How SSDI Attorneys Are Paid

SSDI attorneys typically work on contingency, meaning they receive no fee unless you win. The SSA regulates this fee directly:

  • The fee is capped at 25% of your back pay, with a maximum dollar amount that adjusts periodically (currently $7,200 as of recent years, though this figure is reviewed and updated by SSA)
  • SSA pays the attorney directly from your back pay award
  • If you don't win, you typically owe nothing for their work

This structure means representation is accessible even to people with no money upfront — but it also means attorneys are selective. They take cases they believe have a reasonable chance of approval.

Variables That Shape Whether — and What Kind of — Help You Need

No two disability situations are identical. Several factors determine what type of legal help, if any, applies to your circumstances:

For SSDI specifically:

  • How many work credits you've accumulated and whether you're still within your insured period
  • The nature and severity of your medical condition and whether it's well-documented
  • What stage of the SSA process you're in — initial applications, reconsiderations, and ALJ hearings each call for different approaches
  • Your onset date and how it affects back pay calculations
  • Whether you've been working and how that interacts with Substantial Gainful Activity (SGA) thresholds, which adjust annually

For LTD insurance claims:

  • Whether your policy is employer-sponsored (and therefore ERISA-governed) or individually purchased
  • The specific definition of "disability" in your policy — own occupation vs. any occupation definitions produce very different outcomes
  • How far along you are in the insurer's internal appeals process
  • Whether ERISA's strict administrative exhaustion rules apply before you can sue

How Different Claimant Profiles Lead to Different Paths ⚖️

Someone denied by both their LTD insurer and SSA at the initial level faces a different set of priorities than someone who has won SSDI but is now fighting a clawback from their private insurer. A person whose employer-sponsored LTD plan just terminated after 24 months — a common policy feature — may be at a critical juncture with their SSDI claim still pending.

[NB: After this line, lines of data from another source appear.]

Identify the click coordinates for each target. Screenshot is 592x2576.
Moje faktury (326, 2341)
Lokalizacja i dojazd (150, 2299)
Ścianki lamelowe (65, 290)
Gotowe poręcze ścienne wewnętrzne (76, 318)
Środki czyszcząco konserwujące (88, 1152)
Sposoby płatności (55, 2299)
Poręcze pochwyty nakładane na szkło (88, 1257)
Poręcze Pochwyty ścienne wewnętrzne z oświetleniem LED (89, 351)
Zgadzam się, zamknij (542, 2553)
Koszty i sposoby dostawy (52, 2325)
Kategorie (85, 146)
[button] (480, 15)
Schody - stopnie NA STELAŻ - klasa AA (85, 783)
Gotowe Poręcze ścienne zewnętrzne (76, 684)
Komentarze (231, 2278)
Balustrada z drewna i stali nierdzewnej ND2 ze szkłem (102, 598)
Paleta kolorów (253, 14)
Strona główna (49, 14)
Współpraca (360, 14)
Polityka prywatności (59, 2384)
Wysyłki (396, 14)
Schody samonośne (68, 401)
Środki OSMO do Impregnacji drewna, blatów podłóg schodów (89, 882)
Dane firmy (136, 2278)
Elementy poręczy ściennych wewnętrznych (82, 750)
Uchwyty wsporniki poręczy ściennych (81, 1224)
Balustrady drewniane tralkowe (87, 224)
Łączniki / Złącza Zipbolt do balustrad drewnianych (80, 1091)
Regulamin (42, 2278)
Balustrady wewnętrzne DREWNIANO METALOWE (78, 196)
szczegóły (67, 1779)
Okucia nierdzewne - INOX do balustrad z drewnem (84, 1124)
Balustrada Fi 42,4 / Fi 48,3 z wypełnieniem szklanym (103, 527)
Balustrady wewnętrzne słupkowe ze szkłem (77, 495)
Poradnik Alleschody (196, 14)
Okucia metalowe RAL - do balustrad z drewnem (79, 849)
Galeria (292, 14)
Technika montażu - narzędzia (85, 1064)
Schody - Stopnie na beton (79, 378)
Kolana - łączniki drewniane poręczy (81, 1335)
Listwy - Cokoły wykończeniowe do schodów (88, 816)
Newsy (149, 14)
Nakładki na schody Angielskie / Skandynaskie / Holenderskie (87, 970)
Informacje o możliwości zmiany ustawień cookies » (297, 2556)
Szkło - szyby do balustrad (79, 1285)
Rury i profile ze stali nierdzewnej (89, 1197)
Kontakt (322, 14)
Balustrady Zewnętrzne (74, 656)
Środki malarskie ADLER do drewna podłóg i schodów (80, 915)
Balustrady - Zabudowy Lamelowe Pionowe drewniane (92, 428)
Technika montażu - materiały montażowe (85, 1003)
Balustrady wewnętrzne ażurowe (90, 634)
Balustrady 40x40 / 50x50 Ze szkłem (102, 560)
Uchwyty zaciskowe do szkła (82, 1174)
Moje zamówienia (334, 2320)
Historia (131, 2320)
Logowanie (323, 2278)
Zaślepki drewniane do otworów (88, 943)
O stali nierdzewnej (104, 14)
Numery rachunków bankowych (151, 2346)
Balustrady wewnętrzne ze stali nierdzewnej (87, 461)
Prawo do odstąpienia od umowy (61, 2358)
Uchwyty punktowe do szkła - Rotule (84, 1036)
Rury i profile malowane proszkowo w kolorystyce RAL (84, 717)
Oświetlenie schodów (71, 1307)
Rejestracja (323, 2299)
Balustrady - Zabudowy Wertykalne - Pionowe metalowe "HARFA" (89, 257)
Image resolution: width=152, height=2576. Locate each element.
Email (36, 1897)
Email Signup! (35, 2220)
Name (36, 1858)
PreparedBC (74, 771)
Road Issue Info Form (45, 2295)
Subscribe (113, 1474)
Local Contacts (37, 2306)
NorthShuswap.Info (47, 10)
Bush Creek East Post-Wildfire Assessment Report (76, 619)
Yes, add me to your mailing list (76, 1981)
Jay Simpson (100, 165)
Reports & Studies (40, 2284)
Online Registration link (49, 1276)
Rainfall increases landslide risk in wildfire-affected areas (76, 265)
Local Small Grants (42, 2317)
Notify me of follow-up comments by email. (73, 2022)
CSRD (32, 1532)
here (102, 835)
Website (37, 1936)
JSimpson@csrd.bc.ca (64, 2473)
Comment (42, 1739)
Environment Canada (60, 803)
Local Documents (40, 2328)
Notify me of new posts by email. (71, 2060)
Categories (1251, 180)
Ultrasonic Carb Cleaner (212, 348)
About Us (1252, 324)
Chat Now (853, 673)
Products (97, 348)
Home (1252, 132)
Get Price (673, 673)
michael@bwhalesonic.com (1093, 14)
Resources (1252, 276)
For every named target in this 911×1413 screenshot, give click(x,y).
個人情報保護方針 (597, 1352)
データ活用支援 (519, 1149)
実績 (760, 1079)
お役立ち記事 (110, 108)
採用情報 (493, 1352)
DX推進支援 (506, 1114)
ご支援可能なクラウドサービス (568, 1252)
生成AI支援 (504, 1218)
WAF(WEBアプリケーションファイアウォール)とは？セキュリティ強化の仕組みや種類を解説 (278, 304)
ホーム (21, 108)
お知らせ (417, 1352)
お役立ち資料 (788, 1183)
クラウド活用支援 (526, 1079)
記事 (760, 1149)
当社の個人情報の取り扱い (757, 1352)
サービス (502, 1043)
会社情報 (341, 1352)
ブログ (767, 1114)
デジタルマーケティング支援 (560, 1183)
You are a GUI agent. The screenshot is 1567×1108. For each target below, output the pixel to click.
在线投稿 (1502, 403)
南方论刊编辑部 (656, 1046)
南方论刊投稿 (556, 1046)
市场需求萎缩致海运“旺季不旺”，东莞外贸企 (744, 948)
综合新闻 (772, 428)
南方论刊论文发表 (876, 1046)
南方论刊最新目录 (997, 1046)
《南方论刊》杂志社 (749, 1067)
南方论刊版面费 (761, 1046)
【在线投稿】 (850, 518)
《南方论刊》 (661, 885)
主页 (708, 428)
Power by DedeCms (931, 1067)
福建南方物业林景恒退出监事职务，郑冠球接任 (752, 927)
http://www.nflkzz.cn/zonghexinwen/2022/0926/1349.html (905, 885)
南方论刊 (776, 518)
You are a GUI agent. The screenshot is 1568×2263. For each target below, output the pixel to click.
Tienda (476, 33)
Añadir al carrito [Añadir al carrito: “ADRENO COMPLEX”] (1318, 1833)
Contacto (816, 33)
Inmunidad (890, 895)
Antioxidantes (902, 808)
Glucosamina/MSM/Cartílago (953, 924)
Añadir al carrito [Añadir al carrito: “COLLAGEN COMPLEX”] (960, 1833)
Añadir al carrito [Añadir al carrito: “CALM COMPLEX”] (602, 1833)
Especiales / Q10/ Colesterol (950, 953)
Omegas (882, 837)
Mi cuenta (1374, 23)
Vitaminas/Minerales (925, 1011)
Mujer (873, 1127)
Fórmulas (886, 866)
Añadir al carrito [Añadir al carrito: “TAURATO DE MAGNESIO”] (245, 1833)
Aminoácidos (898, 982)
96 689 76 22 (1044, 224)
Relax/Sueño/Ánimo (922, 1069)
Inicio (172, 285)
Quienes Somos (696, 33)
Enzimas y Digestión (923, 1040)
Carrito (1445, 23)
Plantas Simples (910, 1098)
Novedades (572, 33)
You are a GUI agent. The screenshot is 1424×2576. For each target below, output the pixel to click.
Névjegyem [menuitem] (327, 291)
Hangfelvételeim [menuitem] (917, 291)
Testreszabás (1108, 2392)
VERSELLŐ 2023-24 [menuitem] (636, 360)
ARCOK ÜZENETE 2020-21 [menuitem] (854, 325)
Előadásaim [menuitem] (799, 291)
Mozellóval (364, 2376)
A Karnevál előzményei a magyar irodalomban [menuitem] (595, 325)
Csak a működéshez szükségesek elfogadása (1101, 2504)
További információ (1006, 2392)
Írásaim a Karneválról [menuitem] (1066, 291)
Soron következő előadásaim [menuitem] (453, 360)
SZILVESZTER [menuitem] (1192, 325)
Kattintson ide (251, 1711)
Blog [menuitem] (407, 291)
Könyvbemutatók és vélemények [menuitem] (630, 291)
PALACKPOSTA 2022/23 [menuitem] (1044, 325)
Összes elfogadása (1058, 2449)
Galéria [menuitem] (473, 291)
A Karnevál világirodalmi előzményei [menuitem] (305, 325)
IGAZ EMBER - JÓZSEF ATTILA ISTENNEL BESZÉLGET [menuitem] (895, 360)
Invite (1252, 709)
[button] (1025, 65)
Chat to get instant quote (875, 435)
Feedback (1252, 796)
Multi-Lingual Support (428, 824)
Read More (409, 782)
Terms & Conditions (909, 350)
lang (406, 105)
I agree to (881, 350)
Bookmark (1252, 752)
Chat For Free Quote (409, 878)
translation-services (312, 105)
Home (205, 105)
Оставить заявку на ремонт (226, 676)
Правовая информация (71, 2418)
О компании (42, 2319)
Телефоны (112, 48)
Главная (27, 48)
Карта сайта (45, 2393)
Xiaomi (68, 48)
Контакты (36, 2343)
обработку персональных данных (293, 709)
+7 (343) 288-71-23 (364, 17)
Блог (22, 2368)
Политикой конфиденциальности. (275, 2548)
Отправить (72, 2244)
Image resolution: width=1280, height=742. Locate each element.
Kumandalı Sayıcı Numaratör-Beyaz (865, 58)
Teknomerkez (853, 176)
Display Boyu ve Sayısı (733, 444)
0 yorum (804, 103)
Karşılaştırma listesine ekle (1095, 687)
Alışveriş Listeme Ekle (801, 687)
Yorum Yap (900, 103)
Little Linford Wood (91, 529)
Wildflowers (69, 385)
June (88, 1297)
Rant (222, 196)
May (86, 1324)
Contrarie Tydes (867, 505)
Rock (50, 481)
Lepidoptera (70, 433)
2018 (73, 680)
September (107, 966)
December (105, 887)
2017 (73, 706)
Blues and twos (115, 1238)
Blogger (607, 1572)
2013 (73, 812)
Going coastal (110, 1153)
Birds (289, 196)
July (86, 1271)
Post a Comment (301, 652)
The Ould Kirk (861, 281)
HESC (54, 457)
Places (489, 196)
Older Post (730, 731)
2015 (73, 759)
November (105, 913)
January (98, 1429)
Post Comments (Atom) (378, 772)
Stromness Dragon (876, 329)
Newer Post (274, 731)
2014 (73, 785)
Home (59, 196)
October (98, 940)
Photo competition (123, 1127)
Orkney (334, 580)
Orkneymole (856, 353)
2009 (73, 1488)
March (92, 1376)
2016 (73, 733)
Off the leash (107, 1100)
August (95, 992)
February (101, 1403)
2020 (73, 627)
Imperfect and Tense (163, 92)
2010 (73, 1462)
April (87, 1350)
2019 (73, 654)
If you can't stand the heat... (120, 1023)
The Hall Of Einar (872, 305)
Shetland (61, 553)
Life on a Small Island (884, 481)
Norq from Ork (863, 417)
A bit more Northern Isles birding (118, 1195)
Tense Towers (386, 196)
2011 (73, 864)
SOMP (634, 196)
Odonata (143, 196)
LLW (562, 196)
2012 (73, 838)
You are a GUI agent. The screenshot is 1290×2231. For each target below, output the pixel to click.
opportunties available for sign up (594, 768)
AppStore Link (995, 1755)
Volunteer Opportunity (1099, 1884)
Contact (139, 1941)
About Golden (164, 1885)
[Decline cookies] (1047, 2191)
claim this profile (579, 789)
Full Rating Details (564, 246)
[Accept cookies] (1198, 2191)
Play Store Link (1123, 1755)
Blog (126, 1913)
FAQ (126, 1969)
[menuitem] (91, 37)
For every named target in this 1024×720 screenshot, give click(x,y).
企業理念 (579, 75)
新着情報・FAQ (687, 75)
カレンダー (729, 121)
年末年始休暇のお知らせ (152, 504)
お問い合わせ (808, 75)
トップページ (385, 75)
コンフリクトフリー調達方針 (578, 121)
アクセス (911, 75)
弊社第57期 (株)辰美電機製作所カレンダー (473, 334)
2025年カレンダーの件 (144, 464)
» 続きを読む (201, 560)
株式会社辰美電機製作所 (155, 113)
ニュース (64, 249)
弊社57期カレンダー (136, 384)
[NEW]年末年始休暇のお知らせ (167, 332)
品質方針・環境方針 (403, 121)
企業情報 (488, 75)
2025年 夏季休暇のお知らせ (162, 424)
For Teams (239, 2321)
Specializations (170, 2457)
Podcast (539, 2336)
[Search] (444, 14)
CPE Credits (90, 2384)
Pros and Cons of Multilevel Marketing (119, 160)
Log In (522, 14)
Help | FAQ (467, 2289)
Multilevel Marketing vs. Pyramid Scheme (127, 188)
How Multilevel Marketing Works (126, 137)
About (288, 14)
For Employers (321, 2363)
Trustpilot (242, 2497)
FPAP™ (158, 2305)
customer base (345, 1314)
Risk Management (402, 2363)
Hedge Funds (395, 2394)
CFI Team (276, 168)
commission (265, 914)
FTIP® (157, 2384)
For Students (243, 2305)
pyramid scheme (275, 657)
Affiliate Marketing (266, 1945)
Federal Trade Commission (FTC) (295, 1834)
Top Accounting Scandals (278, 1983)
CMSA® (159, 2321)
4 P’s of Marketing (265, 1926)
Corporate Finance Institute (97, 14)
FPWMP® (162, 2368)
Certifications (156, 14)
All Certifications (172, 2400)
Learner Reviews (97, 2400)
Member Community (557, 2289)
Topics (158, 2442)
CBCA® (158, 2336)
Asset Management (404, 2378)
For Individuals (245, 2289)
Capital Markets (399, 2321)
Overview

Someone without employer coverage and no LTD policy at all is dealing purely with the SSA system, where the ALJ hearing stage represents their most significant opportunity.

And someone who never applied for LTD because they were self-employed or worked part-time may find that SSDI is their only avenue — which makes work credit eligibility and the DDS medical review process the entire focus.

The same medical condition can produce entirely different legal needs depending on work history, insurance coverage, and which systems are in play.

What your situation actually requires — and whether an LTD attorney, an SSDI representative, or someone who handles both makes the most sense — depends on exactly those details.